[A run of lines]
^^^^^^^^^^^^^^^^
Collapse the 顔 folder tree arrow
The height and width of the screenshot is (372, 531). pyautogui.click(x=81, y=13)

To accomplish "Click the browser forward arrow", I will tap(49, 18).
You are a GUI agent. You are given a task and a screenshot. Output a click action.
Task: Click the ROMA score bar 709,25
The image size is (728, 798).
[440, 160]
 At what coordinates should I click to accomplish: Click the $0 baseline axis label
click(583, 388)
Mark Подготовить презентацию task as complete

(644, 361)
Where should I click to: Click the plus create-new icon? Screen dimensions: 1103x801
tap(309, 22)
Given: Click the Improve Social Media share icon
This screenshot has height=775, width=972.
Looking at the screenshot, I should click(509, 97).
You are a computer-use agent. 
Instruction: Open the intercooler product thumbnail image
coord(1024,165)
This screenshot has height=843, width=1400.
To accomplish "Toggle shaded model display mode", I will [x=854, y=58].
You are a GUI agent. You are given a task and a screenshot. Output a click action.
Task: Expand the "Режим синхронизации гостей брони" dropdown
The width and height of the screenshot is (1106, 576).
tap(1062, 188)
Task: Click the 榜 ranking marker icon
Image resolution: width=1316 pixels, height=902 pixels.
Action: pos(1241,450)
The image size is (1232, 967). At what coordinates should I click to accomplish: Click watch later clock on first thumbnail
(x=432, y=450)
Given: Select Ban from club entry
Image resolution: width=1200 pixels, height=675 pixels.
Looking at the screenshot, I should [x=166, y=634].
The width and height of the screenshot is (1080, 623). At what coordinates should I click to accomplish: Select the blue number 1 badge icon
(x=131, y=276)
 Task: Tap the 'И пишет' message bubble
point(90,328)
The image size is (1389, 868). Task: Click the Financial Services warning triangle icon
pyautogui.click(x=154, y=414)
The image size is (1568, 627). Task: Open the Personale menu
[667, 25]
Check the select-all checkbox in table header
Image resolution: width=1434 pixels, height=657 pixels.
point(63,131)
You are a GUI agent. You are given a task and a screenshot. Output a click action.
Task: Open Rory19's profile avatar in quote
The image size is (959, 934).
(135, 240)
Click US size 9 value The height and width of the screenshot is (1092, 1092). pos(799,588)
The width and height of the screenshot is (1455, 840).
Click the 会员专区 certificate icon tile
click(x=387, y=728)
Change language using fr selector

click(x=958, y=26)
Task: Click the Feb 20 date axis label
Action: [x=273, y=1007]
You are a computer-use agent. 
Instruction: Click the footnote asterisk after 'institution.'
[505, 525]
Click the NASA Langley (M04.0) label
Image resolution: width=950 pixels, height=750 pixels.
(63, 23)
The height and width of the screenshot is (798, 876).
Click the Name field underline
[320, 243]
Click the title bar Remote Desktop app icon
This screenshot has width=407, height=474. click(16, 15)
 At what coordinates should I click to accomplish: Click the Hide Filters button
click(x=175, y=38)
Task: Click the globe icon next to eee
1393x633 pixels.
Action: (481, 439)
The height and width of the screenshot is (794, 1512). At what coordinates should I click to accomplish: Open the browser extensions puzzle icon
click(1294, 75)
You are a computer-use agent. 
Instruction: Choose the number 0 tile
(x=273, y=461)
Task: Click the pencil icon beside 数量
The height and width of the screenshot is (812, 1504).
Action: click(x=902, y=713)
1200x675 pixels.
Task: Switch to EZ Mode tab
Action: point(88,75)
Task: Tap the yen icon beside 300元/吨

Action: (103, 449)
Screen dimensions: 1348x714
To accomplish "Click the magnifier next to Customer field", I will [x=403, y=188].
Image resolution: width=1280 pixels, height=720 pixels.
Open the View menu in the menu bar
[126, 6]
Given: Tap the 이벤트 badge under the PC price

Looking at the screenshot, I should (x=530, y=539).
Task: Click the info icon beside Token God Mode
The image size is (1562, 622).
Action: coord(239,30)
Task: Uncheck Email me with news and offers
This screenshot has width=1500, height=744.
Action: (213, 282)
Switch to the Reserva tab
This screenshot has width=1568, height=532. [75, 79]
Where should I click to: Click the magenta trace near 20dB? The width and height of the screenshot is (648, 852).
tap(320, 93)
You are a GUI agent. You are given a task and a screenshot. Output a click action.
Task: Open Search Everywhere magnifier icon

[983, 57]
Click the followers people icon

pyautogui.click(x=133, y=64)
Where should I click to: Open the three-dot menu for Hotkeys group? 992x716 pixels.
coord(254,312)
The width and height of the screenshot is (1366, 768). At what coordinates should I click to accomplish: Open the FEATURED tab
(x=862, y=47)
^^^^^^^^^^^^^^^^
What is needed: Transcribe every one of the lines above without changing anything.

Correct result:
Collapse the 顔 folder tree arrow
The height and width of the screenshot is (372, 531). pyautogui.click(x=81, y=13)

To accomplish "Click the browser forward arrow", I will tap(49, 18).
You are a GUI agent. You are given a task and a screenshot. Output a click action.
Task: Click the ROMA score bar 709,25
The image size is (728, 798).
[440, 160]
 At what coordinates should I click to accomplish: Click the $0 baseline axis label
click(583, 388)
Mark Подготовить презентацию task as complete

(644, 361)
Where should I click to: Click the plus create-new icon? Screen dimensions: 1103x801
tap(309, 22)
Given: Click the Improve Social Media share icon
This screenshot has height=775, width=972.
Looking at the screenshot, I should click(509, 97).
You are a computer-use agent. 
Instruction: Open the intercooler product thumbnail image
coord(1024,165)
This screenshot has height=843, width=1400.
To accomplish "Toggle shaded model display mode", I will [x=854, y=58].
You are a GUI agent. You are given a task and a screenshot. Output a click action.
Task: Expand the "Режим синхронизации гостей брони" dropdown
The width and height of the screenshot is (1106, 576).
tap(1062, 188)
Task: Click the 榜 ranking marker icon
Image resolution: width=1316 pixels, height=902 pixels.
Action: pos(1241,450)
The image size is (1232, 967). At what coordinates should I click to accomplish: Click watch later clock on first thumbnail
(x=432, y=450)
Given: Select Ban from club entry
Image resolution: width=1200 pixels, height=675 pixels.
Looking at the screenshot, I should [x=166, y=634].
The width and height of the screenshot is (1080, 623). At what coordinates should I click to accomplish: Select the blue number 1 badge icon
(x=131, y=276)
 Task: Tap the 'И пишет' message bubble
point(90,328)
The image size is (1389, 868). Task: Click the Financial Services warning triangle icon
pyautogui.click(x=154, y=414)
The image size is (1568, 627). Task: Open the Personale menu
[667, 25]
Check the select-all checkbox in table header
Image resolution: width=1434 pixels, height=657 pixels.
point(63,131)
You are a GUI agent. You are given a task and a screenshot. Output a click action.
Task: Open Rory19's profile avatar in quote
The image size is (959, 934).
(135, 240)
Click US size 9 value The height and width of the screenshot is (1092, 1092). pos(799,588)
The width and height of the screenshot is (1455, 840).
Click the 会员专区 certificate icon tile
click(x=387, y=728)
Change language using fr selector

click(x=958, y=26)
Task: Click the Feb 20 date axis label
Action: [x=273, y=1007]
You are a computer-use agent. 
Instruction: Click the footnote asterisk after 'institution.'
[505, 525]
Click the NASA Langley (M04.0) label
Image resolution: width=950 pixels, height=750 pixels.
(63, 23)
The height and width of the screenshot is (798, 876).
Click the Name field underline
[320, 243]
Click the title bar Remote Desktop app icon
This screenshot has width=407, height=474. click(16, 15)
 At what coordinates should I click to accomplish: Click the Hide Filters button
click(x=175, y=38)
Task: Click the globe icon next to eee
1393x633 pixels.
Action: (481, 439)
The height and width of the screenshot is (794, 1512). At what coordinates should I click to accomplish: Open the browser extensions puzzle icon
click(1294, 75)
You are a computer-use agent. 
Instruction: Choose the number 0 tile
(x=273, y=461)
Task: Click the pencil icon beside 数量
The height and width of the screenshot is (812, 1504).
Action: click(x=902, y=713)
1200x675 pixels.
Task: Switch to EZ Mode tab
Action: point(88,75)
Task: Tap the yen icon beside 300元/吨

Action: (103, 449)
Screen dimensions: 1348x714
To accomplish "Click the magnifier next to Customer field", I will [x=403, y=188].
Image resolution: width=1280 pixels, height=720 pixels.
Open the View menu in the menu bar
[126, 6]
Given: Tap the 이벤트 badge under the PC price

Looking at the screenshot, I should (x=530, y=539).
Task: Click the info icon beside Token God Mode
The image size is (1562, 622).
Action: coord(239,30)
Task: Uncheck Email me with news and offers
This screenshot has width=1500, height=744.
Action: (213, 282)
Switch to the Reserva tab
This screenshot has width=1568, height=532. [75, 79]
Where should I click to: Click the magenta trace near 20dB? The width and height of the screenshot is (648, 852).
tap(320, 93)
You are a GUI agent. You are given a task and a screenshot. Output a click action.
Task: Open Search Everywhere magnifier icon

[983, 57]
Click the followers people icon

pyautogui.click(x=133, y=64)
Where should I click to: Open the three-dot menu for Hotkeys group? 992x716 pixels.
coord(254,312)
The width and height of the screenshot is (1366, 768). At what coordinates should I click to accomplish: Open the FEATURED tab
(x=862, y=47)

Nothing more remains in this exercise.